---------- Reading passage ----------

Files
paliad/internal/services/backup_service.go
mAi 99c9d89daa feat(backups): t-paliad-246 — Backup Mode Slice A (on-demand admin org export)
m/paliad#77 Slice A. Folds the unbuilt t-paliad-214 Slice 3 (org async
export) into a new "Backup Mode" surface gated by adminGate.

m's calls (all 4 material picks per design §2):
- Storage: local disk PALIAD_EXPORT_DIR (LocalDiskStore only)
- Format: .zip bundle (xlsx + JSON + CSV + README) — no-lock-in preserved
- paliadin_turns + paliadin_aichat_conversation: EXCLUDE structurally
- Scheduler (Slice B): nightly 03:00 UTC, env-tunable

Wiring:
- mig 123 adds paliad.backups catalog table (kind/status/storage_uri/
  size/row_counts/warnings/error/deleted_at + admin-only RLS).
- ExportService.WriteOrg + orgSheetQueries enumerate 37 entity sheets
  + 12 ref sheets; REPEATABLE READ READ ONLY tx wraps the dump for
  snapshot consistency (design §3.3).
- writeBundle + runSheetQuery refactored to take a sqlx.QueryerContext
  so both *sqlx.DB (personal/project paths, unchanged) and *sqlx.Tx
  (org snapshot path) work.
- BackupRunner orchestrates: catalog INSERT → audit INSERT
  (event_type='backup_created') → WriteOrg → ArtifactStore.Put → patch
  catalog + audit on success/failure.
- ArtifactStore interface + LocalDiskStore impl (defense-in-depth key
  validation + URI-outside-dir guard).
- Sentinel actor for scheduled runs: actor_email='system@paliad',
  actor_id=NULL — no phantom user in paliad.users.
- Admin handlers POST /api/admin/backups/run + GET list/get/download
  behind adminGate(users, …); /admin/backups page + sidebar entry +
  bilingual i18n keys.
- BackupRunner only wired when PALIAD_EXPORT_DIR is set; routes return
  503 otherwise (same shape as requireDB).

Tests: 8 pure-function tests cover registry shape (no dups, paliadin
absent both as sheet name and SQL substring, ref__* sheets unscoped,
every sheet has ORDER BY) and LocalDiskStore (round-trip, bad-key
rejection, URI-traversal rejection, mkdir on construction).

go build ./... + go test ./internal/... clean. bun run build clean.

Slice B (BackupScheduler + retention cleanup) and Slice C (UI polish)
are separate follow-ups per head's instruction.
2026-05-25 15:28:37 +02:00

556 lines
20 KiB
Go

package services
// Backup Mode runtime (t-paliad-246 / m/paliad#77 Slice A).
//
// One file because all four pieces are tightly coupled:
//
// - ArtifactStore interface + LocalDiskStore implementation
// (storage abstraction; m picked local disk for v1, the interface
// stays so a future swap to Supabase Storage is one impl away).
//
// - BackupRunner — the orchestration the on-demand handler and the
// (Slice B) scheduler share. Wraps the export pipeline:
// 1. INSERT paliad.backups (status='running')

---------- Given information ----------

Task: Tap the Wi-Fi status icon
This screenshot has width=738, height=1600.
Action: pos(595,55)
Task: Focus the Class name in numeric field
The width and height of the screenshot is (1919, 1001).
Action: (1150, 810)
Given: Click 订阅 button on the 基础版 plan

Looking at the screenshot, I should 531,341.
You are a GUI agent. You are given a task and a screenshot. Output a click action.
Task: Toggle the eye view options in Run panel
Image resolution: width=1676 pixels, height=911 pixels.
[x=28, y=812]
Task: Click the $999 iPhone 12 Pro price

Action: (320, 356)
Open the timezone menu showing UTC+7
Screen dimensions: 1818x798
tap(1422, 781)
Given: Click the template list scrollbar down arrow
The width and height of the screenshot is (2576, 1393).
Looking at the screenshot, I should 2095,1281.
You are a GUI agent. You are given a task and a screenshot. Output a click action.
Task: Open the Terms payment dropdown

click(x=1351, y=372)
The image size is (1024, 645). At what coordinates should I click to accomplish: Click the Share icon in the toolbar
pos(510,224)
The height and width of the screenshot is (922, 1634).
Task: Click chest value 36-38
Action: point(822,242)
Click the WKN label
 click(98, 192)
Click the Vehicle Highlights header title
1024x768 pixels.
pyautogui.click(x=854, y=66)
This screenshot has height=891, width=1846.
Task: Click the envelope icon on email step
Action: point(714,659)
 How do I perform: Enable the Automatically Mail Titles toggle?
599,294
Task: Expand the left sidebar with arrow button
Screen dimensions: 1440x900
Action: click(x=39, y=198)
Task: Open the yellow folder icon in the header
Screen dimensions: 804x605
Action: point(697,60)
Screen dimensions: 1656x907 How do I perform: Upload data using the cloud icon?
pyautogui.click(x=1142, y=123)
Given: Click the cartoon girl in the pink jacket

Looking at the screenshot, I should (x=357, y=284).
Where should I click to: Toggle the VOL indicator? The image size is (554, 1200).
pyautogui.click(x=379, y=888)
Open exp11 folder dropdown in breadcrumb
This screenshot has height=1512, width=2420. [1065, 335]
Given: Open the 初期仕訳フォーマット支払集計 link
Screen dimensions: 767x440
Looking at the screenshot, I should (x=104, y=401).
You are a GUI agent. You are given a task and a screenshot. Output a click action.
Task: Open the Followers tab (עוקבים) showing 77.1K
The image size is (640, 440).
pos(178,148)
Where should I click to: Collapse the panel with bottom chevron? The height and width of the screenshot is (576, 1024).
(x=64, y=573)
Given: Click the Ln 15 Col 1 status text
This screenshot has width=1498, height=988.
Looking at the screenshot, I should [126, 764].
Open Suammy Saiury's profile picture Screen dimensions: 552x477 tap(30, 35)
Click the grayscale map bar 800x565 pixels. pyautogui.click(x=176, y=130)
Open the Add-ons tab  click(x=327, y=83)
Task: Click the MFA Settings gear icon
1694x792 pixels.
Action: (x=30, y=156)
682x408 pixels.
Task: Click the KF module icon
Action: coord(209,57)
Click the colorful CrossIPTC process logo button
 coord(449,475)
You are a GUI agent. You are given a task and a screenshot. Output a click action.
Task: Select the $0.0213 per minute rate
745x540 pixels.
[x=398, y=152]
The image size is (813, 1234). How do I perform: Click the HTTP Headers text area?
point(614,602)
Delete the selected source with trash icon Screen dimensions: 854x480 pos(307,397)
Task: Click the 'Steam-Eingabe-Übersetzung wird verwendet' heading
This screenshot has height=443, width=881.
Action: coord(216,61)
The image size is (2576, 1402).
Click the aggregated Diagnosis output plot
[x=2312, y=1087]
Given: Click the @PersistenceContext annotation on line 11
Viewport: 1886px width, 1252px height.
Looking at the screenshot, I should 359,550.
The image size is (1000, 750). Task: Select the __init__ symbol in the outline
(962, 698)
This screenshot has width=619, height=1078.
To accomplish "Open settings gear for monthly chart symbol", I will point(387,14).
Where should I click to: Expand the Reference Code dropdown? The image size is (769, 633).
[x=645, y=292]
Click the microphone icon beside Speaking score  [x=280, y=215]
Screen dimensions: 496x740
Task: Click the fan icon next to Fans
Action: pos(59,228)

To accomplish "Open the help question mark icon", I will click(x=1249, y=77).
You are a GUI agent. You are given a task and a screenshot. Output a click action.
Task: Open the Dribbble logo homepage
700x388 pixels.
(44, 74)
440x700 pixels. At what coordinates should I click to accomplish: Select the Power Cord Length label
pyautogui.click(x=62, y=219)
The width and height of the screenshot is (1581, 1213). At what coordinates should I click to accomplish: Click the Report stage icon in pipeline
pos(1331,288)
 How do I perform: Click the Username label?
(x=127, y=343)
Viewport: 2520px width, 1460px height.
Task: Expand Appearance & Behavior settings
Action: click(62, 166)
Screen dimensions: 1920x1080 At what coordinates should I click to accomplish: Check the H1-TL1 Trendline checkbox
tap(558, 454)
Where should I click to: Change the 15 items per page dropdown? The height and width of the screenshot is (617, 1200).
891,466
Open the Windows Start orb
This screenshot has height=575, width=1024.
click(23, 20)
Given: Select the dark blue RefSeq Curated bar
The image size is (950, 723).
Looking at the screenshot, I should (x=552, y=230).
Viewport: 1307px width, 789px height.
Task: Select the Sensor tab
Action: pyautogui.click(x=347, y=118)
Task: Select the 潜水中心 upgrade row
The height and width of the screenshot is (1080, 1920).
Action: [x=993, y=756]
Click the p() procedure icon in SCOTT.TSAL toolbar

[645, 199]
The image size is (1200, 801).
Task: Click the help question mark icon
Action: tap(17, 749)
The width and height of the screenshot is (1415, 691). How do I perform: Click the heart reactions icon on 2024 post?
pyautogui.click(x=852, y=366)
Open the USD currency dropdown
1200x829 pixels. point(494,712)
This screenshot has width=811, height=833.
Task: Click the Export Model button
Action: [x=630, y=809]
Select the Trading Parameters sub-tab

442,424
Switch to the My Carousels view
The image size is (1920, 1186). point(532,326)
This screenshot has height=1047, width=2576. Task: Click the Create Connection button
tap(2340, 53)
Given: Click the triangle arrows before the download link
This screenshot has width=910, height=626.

----------

Work to complete: From the backup service commit page, return word for word the part that opens with the words containing "go build ./..." and closes with "m/paliad#77 Slice A).".

Full response:
go build ./... + go test ./internal/... clean. bun run build clean.

Slice B (BackupScheduler + retention cleanup) and Slice C (UI polish)
are separate follow-ups per head's instruction.
2026-05-25 15:28:37 +02:00

556 lines
20 KiB
Go

package services
// Backup Mode runtime (t-paliad-246 / m/paliad#77 Slice A).